Your database design determines what your application can do and how fast it can do it. Get it right early, because restructuring a production database is one of the most expensive changes you can make.
Start With the Domain
Before drawing entity-relationship diagrams, understand the business domain. What are the core entities? How do they relate? What questions will the application need to answer? The best database designs reflect the business reality, not the developer’s technical preferences.
Normalisation: The Foundation
Normalise your data to Third Normal Form (3NF) as a starting point. This eliminates data redundancy and ensures data integrity. Each fact is stored once. Updates happen in one place. Inconsistencies become structurally impossible.
Strategic Denormalisation
Pure normalisation optimises for write consistency. Real applications also need read performance. Denormalise selectively where query performance demands it — store computed values, duplicate frequently accessed data, and create summary tables for expensive aggregations.

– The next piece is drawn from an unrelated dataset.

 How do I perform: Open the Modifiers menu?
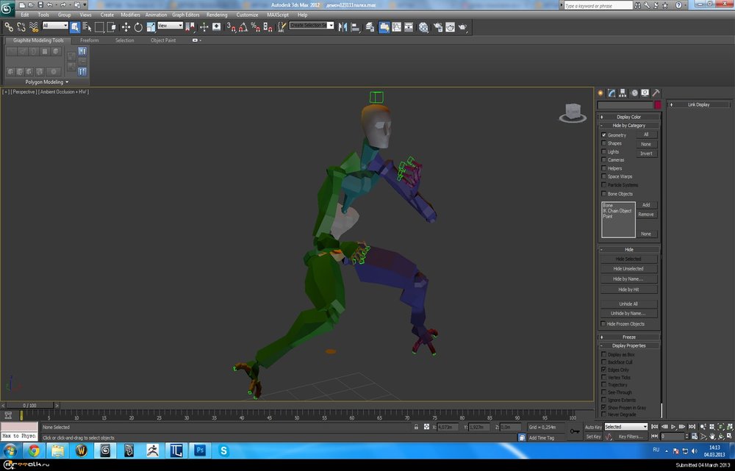[130, 15]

The key is being intentional about it. Every denormalisation is a trade-off: faster reads in exchange for more complex writes and potential inconsistency. Document these trade-offs so future developers understand the reasoning.
Indexing Strategy
Indexes are the single most impactful performance tool. Index columns used in WHERE clauses, JOIN conditions, and ORDER BY statements. Composite indexes should follow the left-prefix rule — the order of columns matters.
But indexes aren’t free. Each index slows down writes and consumes storage. Index what you query, and query what you index. Use EXPLAIN to verify your queries actually use the indexes you’ve created.

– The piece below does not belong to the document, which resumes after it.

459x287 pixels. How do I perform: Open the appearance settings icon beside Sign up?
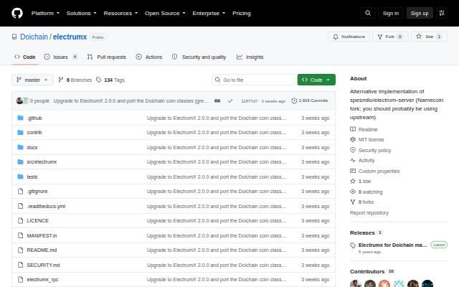tap(442, 13)
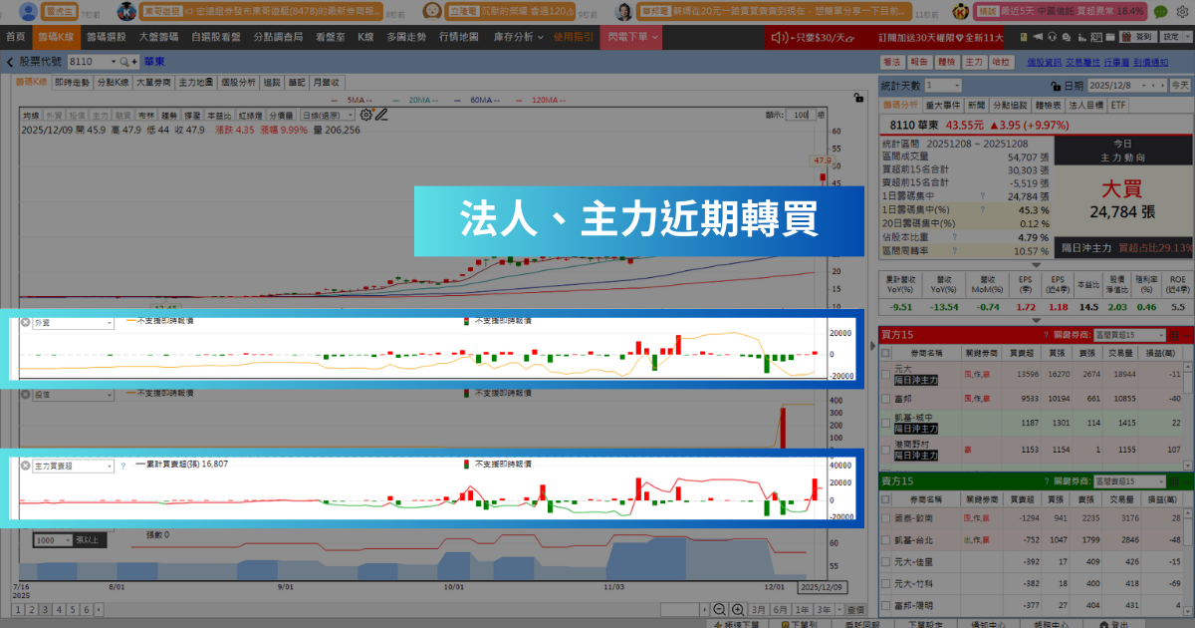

Choosing Between MySQL and PostgreSQL
Both are excellent relational databases. MySQL is simpler to operate and performs well for straightforward workloads. PostgreSQL offers more advanced features: better JSON support, more sophisticated indexing (GIN, GiST), full-text search, and advanced data types.
Handling Scale
Vertical scaling (bigger server) handles more load than most people expect. Before reaching for complex distributed architectures, optimise queries, add appropriate indexes, implement caching, and consider read replicas.

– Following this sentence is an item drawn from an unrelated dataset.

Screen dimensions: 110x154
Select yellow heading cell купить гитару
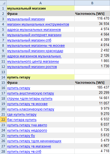point(40,77)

When you do need to scale horizontally, consider read replicas for read-heavy workloads, table partitioning for large tables, and caching layers (Redis) for frequently accessed data. Sharding is a last resort — it adds enormous complexity.
Migration Discipline
Use migration tools (like Laravel’s migrations) for every schema change. Never modify production databases manually. Migrations provide a version-controlled history of your database’s evolution and ensure consistent schemas across environments.
The Long View
Design your database for the application you’ll have in two years, not just today. This doesn’t mean over-engineering — it means choosing flexible data types, naming conventions that scale, and relationships that can accommodate growth without restructuring.